Een ionisatierookmelder reageert op veranderingen van de ionenstroom, in de meetkamer van de melder. De lucht in de meetkamer wordt met behulp van een radioactieve bron geïoniseerd. Hierdoor ontstaan positief en negatief geladen deeltjes. Wanneer de geïoniseerde lucht door een elektrisch veld stroomt, ontstaat (door de bewegingen van de geladen deeltjes) een elektrische stroom. De positief geladen deeltjes bewegen naar de negatieve elektroden en de negatief geladen deeltjes naar de positieve elektroden.

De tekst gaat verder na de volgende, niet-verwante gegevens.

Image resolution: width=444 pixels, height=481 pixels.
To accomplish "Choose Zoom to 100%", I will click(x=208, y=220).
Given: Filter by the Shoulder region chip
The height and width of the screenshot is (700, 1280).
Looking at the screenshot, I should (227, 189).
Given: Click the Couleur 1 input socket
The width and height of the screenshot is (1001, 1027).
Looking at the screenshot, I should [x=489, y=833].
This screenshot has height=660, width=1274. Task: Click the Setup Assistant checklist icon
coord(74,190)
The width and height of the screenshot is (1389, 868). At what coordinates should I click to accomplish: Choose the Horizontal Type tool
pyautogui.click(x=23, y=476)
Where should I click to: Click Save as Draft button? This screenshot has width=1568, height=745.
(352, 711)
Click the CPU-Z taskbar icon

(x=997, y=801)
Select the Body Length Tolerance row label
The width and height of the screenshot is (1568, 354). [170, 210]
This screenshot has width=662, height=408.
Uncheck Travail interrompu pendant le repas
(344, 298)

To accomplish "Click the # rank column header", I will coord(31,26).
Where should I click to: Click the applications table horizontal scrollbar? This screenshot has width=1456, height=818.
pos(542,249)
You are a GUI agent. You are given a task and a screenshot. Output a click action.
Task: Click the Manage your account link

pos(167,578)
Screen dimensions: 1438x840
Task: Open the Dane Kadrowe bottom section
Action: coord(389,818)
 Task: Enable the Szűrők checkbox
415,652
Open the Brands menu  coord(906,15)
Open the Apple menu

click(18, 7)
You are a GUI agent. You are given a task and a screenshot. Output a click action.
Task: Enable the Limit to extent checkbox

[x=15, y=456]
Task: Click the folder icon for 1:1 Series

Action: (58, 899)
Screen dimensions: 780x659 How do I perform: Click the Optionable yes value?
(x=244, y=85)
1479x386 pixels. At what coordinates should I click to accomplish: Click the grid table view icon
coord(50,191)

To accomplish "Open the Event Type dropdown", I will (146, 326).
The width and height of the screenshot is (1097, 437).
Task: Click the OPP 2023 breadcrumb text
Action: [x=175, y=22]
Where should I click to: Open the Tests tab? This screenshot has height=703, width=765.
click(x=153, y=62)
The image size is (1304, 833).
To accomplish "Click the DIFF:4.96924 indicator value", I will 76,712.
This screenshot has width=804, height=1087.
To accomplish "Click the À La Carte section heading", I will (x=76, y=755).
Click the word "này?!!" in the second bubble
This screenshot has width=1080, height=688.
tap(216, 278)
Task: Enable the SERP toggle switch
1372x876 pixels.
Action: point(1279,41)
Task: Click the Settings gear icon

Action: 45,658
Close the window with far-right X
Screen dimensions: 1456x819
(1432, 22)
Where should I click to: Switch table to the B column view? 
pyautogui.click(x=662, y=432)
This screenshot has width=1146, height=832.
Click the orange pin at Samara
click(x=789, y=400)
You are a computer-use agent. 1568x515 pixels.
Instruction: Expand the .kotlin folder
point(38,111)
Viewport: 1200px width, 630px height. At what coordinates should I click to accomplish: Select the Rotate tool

De stroomsterkte is afhankelijk van de aangelegde spanning. Wanneer er rookdeeltjes in de meetkamer komen, zullen de ionen zich aan deze rookdeeltjes hechten, waardoor de stroom in de meetkamer zal verminderen. De aan de rookdeeltjes gekoppelde geïoniseerde luchtdeeltjes, gaan trager bewegen. Dit houdt in dat de weerstand toeneemt. De hiermee gepaard gaande vermindering van de stroom, zal bij het bereiken van de ingestelde waarde een alarm geven. 
 

Het tweekamerprincipe

Om onechte meldingen te voorkomen, worden de ionisatierookmelders uitgevoerd volgens het tweekamerprincipe. Naast de meetkamer is er een gesloten referentiekamer aanwezig. Wanneer er geen rook in de melder aanwezig is, zal de stroom door beide meetkamers in evenwicht zijn. Indien er rook in de meetkamer komt, zal de verandering van de stroom in de meetkamer groter zijn dan in de referentiekamer. Als gevolg hiervan zal een elektrische schakeling een alarm geven. Een geleidelijke verandering (bijvoorbeeld verandering van luchtdruk), zal door beide kamers worden gedetecteerd en zal de stroom in evenwicht houden.